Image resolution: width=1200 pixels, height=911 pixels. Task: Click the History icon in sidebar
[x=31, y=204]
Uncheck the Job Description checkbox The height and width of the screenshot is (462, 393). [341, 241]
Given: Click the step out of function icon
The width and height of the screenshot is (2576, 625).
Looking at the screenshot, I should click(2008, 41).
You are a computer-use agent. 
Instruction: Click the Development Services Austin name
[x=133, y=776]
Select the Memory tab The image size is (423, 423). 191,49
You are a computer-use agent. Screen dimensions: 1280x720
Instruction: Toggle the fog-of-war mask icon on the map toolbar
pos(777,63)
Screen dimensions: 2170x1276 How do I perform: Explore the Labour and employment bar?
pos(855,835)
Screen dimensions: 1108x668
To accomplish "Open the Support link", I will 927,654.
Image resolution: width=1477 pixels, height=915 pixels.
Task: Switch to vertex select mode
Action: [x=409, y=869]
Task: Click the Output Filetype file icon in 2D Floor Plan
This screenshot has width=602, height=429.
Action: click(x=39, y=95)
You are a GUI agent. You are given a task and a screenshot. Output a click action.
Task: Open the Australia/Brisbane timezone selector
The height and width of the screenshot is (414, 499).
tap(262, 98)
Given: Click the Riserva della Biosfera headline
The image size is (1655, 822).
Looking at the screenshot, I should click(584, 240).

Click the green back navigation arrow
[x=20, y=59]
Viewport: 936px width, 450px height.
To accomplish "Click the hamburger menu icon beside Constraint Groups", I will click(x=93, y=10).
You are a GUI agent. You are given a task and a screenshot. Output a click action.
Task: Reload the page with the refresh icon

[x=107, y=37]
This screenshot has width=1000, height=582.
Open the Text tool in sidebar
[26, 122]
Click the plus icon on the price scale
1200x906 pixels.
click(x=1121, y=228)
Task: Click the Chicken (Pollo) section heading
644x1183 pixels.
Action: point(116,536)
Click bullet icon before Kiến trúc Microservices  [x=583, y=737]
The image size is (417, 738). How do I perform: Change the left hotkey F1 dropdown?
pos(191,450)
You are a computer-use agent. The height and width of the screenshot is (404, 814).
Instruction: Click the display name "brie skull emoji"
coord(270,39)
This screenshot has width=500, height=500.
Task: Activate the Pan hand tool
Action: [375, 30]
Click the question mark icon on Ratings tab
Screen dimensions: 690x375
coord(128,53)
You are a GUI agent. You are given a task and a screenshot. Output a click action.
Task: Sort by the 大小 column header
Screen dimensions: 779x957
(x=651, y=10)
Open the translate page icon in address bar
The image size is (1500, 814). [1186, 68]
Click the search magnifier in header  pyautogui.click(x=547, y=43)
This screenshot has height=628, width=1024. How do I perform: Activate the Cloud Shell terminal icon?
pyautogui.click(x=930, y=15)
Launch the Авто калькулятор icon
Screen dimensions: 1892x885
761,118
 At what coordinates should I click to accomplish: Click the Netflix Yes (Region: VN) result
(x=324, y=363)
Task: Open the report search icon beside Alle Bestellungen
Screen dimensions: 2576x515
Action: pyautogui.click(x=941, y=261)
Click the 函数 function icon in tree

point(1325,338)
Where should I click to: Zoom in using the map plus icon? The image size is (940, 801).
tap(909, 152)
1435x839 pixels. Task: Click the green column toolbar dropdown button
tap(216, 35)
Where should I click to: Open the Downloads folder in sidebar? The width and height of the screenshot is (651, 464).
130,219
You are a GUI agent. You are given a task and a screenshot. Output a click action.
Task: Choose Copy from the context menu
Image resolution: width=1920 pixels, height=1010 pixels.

### WHAT YOU WILL DO
Say every entry again, exactly as it reads.

### RESPONSE BOX
Image resolution: width=1200 pixels, height=911 pixels. Task: Click the History icon in sidebar
[x=31, y=204]
Uncheck the Job Description checkbox The height and width of the screenshot is (462, 393). [341, 241]
Given: Click the step out of function icon
The width and height of the screenshot is (2576, 625).
Looking at the screenshot, I should click(2008, 41).
You are a computer-use agent. 
Instruction: Click the Development Services Austin name
[x=133, y=776]
Select the Memory tab The image size is (423, 423). 191,49
You are a computer-use agent. Screen dimensions: 1280x720
Instruction: Toggle the fog-of-war mask icon on the map toolbar
pos(777,63)
Screen dimensions: 2170x1276 How do I perform: Explore the Labour and employment bar?
pos(855,835)
Screen dimensions: 1108x668
To accomplish "Open the Support link", I will 927,654.
Image resolution: width=1477 pixels, height=915 pixels.
Task: Switch to vertex select mode
Action: [x=409, y=869]
Task: Click the Output Filetype file icon in 2D Floor Plan
This screenshot has width=602, height=429.
Action: click(x=39, y=95)
You are a GUI agent. You are given a task and a screenshot. Output a click action.
Task: Open the Australia/Brisbane timezone selector
The height and width of the screenshot is (414, 499).
tap(262, 98)
Given: Click the Riserva della Biosfera headline
The image size is (1655, 822).
Looking at the screenshot, I should click(584, 240).

Click the green back navigation arrow
[x=20, y=59]
Viewport: 936px width, 450px height.
To accomplish "Click the hamburger menu icon beside Constraint Groups", I will click(x=93, y=10).
You are a GUI agent. You are given a task and a screenshot. Output a click action.
Task: Reload the page with the refresh icon

[x=107, y=37]
This screenshot has width=1000, height=582.
Open the Text tool in sidebar
[26, 122]
Click the plus icon on the price scale
1200x906 pixels.
click(x=1121, y=228)
Task: Click the Chicken (Pollo) section heading
644x1183 pixels.
Action: point(116,536)
Click bullet icon before Kiến trúc Microservices  [x=583, y=737]
The image size is (417, 738). How do I perform: Change the left hotkey F1 dropdown?
pos(191,450)
You are a computer-use agent. The height and width of the screenshot is (404, 814).
Instruction: Click the display name "brie skull emoji"
coord(270,39)
This screenshot has width=500, height=500.
Task: Activate the Pan hand tool
Action: [375, 30]
Click the question mark icon on Ratings tab
Screen dimensions: 690x375
coord(128,53)
You are a GUI agent. You are given a task and a screenshot. Output a click action.
Task: Sort by the 大小 column header
Screen dimensions: 779x957
(x=651, y=10)
Open the translate page icon in address bar
The image size is (1500, 814). [1186, 68]
Click the search magnifier in header  pyautogui.click(x=547, y=43)
This screenshot has height=628, width=1024. How do I perform: Activate the Cloud Shell terminal icon?
pyautogui.click(x=930, y=15)
Launch the Авто калькулятор icon
Screen dimensions: 1892x885
761,118
 At what coordinates should I click to accomplish: Click the Netflix Yes (Region: VN) result
(x=324, y=363)
Task: Open the report search icon beside Alle Bestellungen
Screen dimensions: 2576x515
Action: pyautogui.click(x=941, y=261)
Click the 函数 function icon in tree

point(1325,338)
Where should I click to: Zoom in using the map plus icon? The image size is (940, 801).
tap(909, 152)
1435x839 pixels. Task: Click the green column toolbar dropdown button
tap(216, 35)
Where should I click to: Open the Downloads folder in sidebar? The width and height of the screenshot is (651, 464).
130,219
You are a GUI agent. You are given a task and a screenshot. Output a click action.
Task: Choose Copy from the context menu
Image resolution: width=1920 pixels, height=1010 pixels.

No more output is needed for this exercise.